O ministro da Fazenda, Fernando Haddad, durante cerimônia de posse no cargo
FABIO RODRIGUES POZZEBOM/AGÊNCIA BRASIL - 2.1.2023
O Litígio Zero foi anunciado pelo ministro da Fazenda, Fernando Haddad, na última quinta-feira (12)
O novo programa de renegociação de dívidas apresentado pela equipe econômica do presidente Luiz Inácio Lula da Silva (PT) pode não ser o ideal para reverter a situação de déficit da União, dizem especialistas. O Litígio Zero, que faz parte de um pacote de medidas para conter o saldo negativo de R$ 231,5 bilhões dos cofres públicos, foi anunciado por Fernando Haddad, ministro da Fazenda, na quinta-feira (12) e publicado no Diário Oficial da União no dia seguinte.
O projeto prevê o parcelamento de dívidas com o governo federal e guarda semelhanças com o Programa de Recuperação Fiscal (Refis), cuja primeira edição foi instituída em 1999, durante o segundo governo de Fernando Henrique Cardoso (PSDB).
Durante a apresentação do pacote, no Ministério da Fazenda, Haddad e o restante da equipe negaram que o Litígio Zero seja um novo Refis. Especialistas ouvidos pelo R7 avaliam que o antigo programa seria mais adequado para atender os anseios do governo — Lula quer terminar o ano com saldo positivo nas contas federais.
É o que aponta o advogado tributarista Guilherme Elia. "Entendo que, para o objetivo anunciado de aumentar a receita, o Refis seria mais apropriado, justamente porque é mais amplo e permitiria a adesão de um número muito maior de contribuintes, incluindo grandes empresas com altos débitos em discussão administrativa ou judicial", afirma.
Para o jurista, as vantagens do Litígio Zero são limitadas. "O programa beneficia basicamente pessoas físicas, microempresas e empresas de pequeno porte, porque são os que tiveram as melhores concessões de descontos, que chegam a anistia completa de multas e juros, desde que observado o limite total de 65% da dívida total atualizada", explica.
Para as empresas de médio e grande porte, de acordo com o especialista, o benefício é pequeno, pois não haverá descontos, apenas parcelamento com incidência de taxas sobre cada parcela. "Nesse caso, não há muita novidade", completa Elia.
O professor de economia Cesar Bergo diz que, apesar da distância que o governo quer manter da modalidade antiga, há semelhanças. "Esse tipo de situação, com dispensa de multa e parcelamento, é estrutura do Refis. O novo programa permite que o contribuinte faça os acertos e fique em dia com a Receita em relação aos tributos, assim como o Refis", analisa.

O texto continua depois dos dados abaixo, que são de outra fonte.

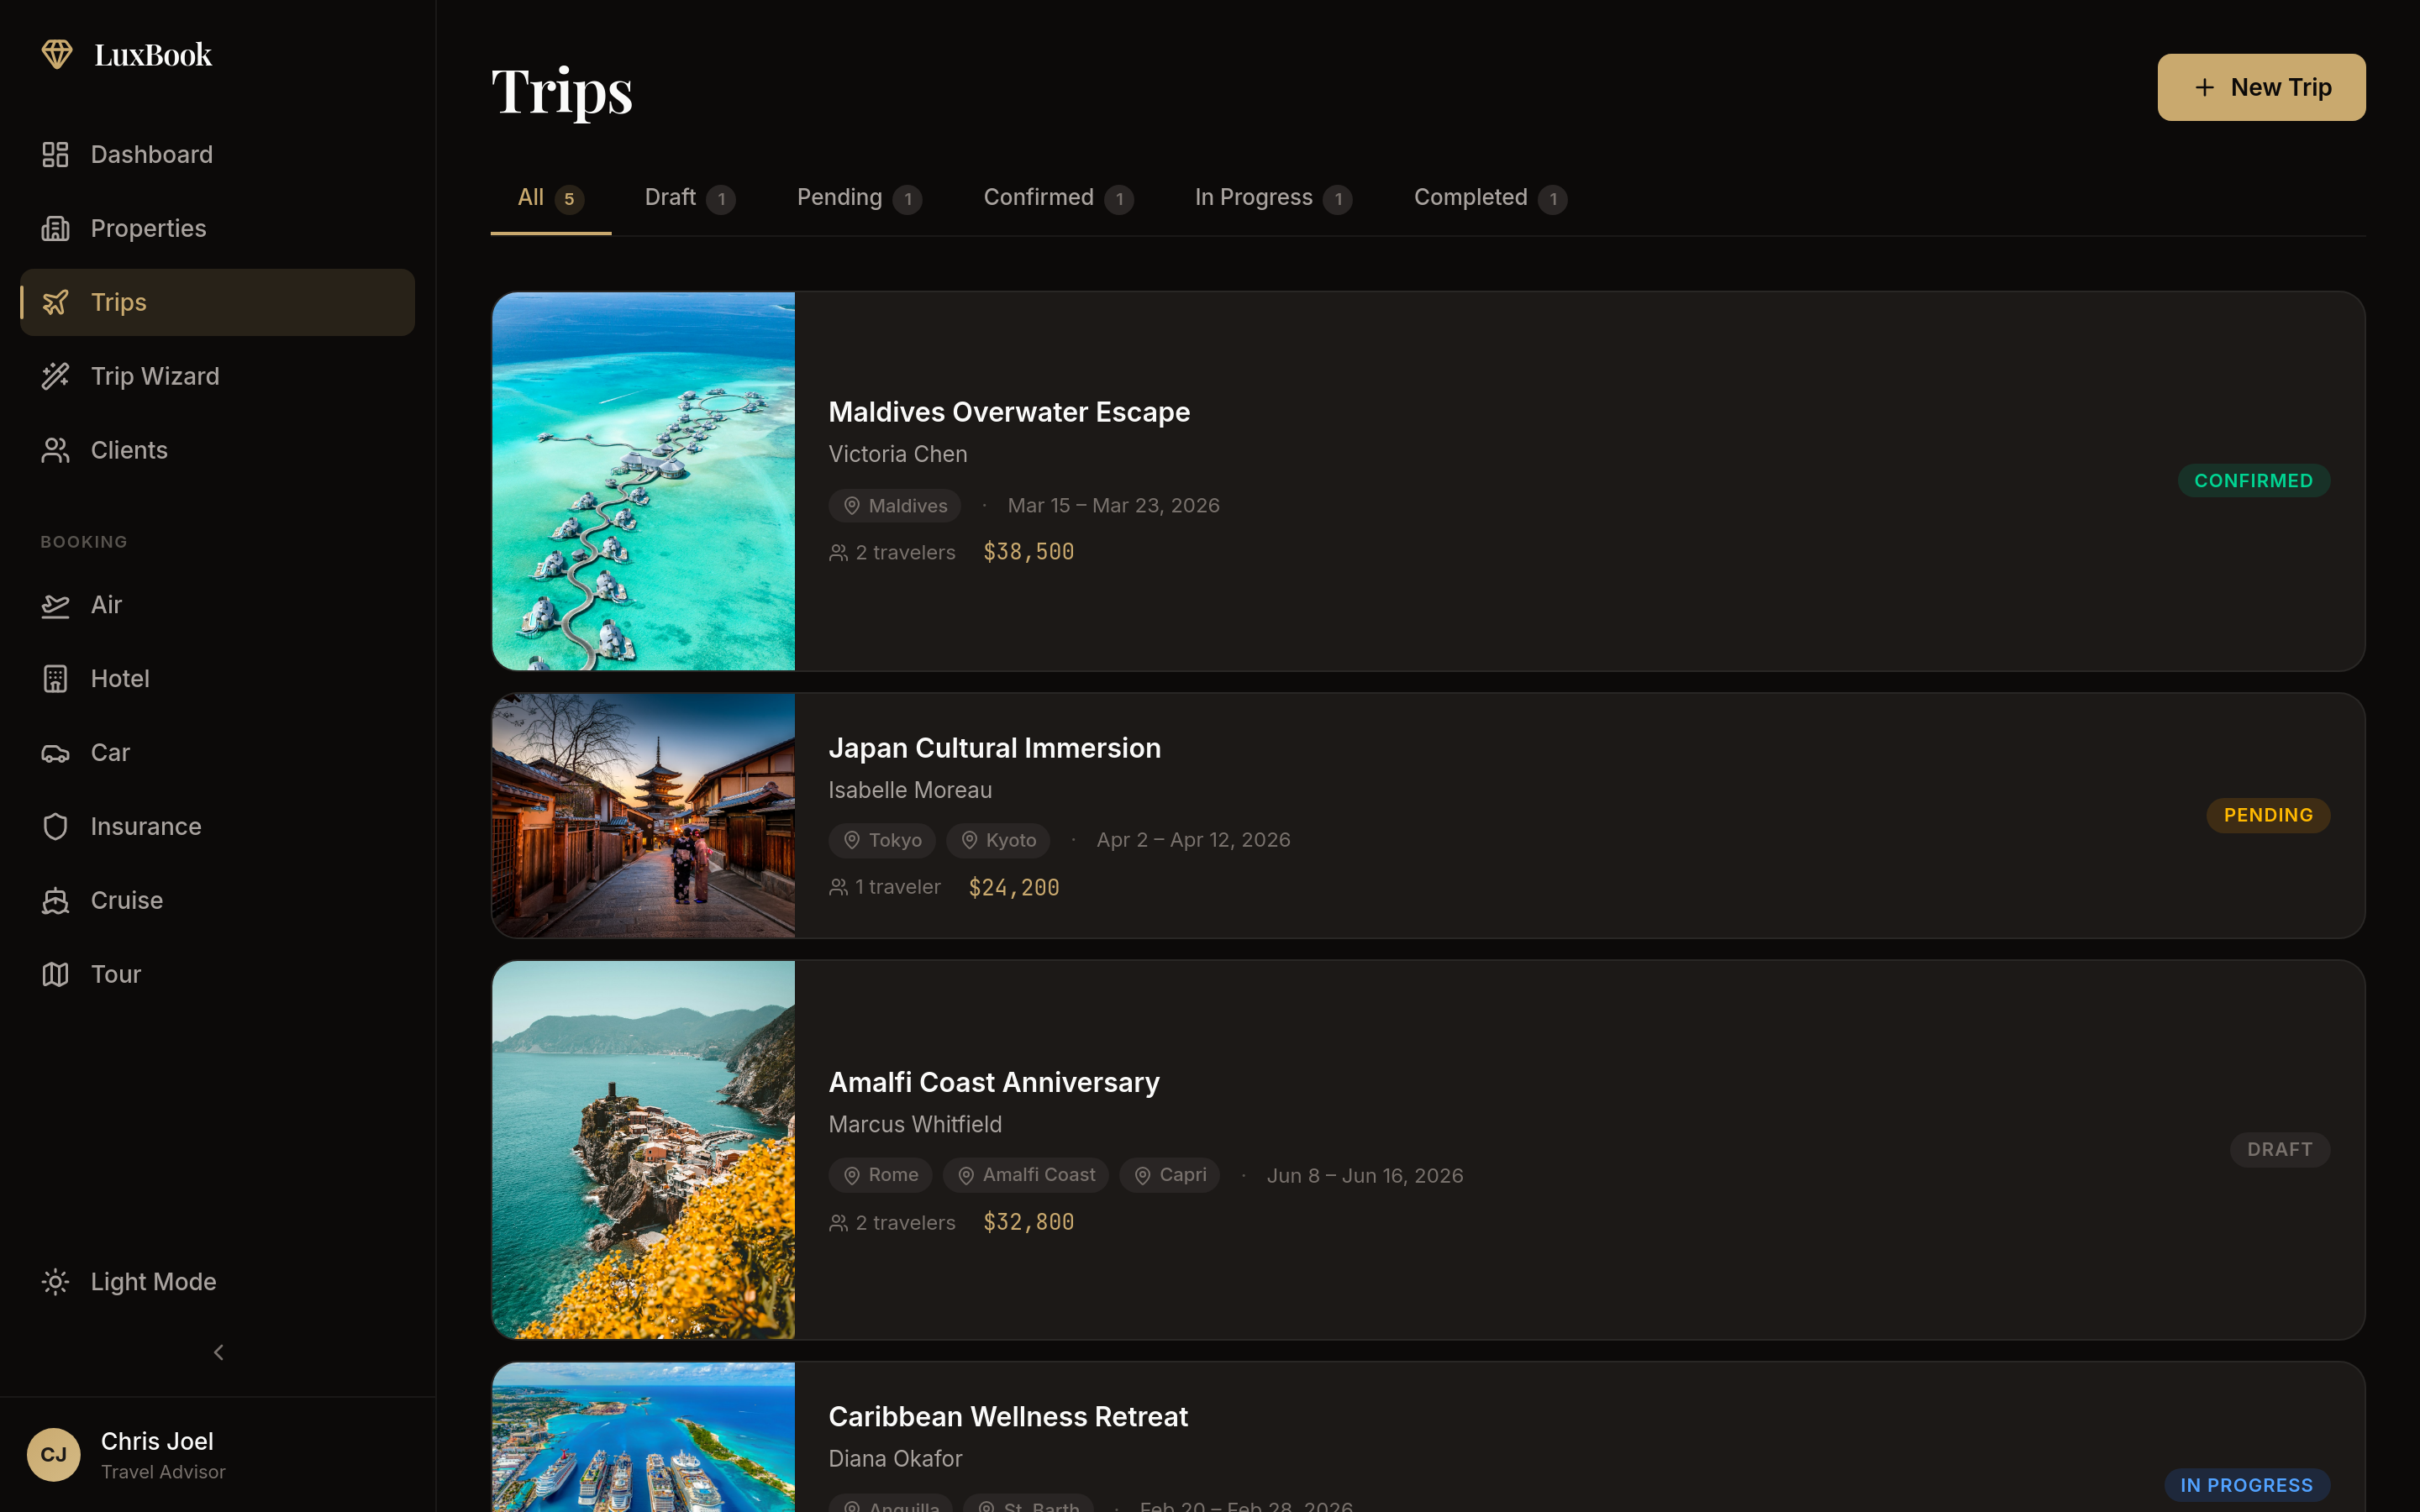Open the Dashboard grid icon
2420x1512 pixels.
55,154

Murilo Viana, especialista em contas públicas e consultor da GO Associados, explica a relutância de Haddad em comparar o Litígio Zero ao Refis. "O Refis é alvo de estigma e é malvisto, não pelos contribuintes, mas por quem avalia as políticas fiscais", afirma.
"Uma coisa é ter Refis vez ou outra, mas os governos têm feito com muita frequência. É tido como uma forma de premiar o mau pagador", comenta Viana.
Viana argumenta que há consequências negativas a longo prazo com esse tipo de programa. "[A renegociação de dívidas] ajuda a melhorar a arrecadação do governo no curto prazo, mas pode deteriorar a arrecadação a longo prazo, justamente porque incentiva as pessoas e as empresas a não pagarem os impostos em dia. Não por má-fé, mas porque precisam de crédito, que tem acesso estreito no país, então muitos acabam postergando o pagamento de dívidas", completa o especialista.
Por isso, o Litígio Zero tem caráter de solução provisória, para o especialista. Murilo Viana afirma que o governo precisa definir novas diretrizes permanentes para a economia.
"Há o desafio grande de apresentar a nova âncora fiscal ainda no primeiro semestre. Há expectativa de novas medidas, porque muitas das que foram anunciadas têm efeitos temporários. É preciso um ajuste fiscal estrutural, não só de um ou dois anos, mas com mudança de trajetória dos gastos", afirma.
Para ele, a principal relevância das medidas anunciadas por Haddad — entre as quais o Litígio Zero — é a demonstração de que o novo governo está preocupado com o déficit primário e a questão fiscal. O aceno tem peso, principalmente, após a aprovação da proposta de emenda à Constituição (PEC) do estouro, que permitiu furo no teto de gastos para bancar promessas de campanha de Lula.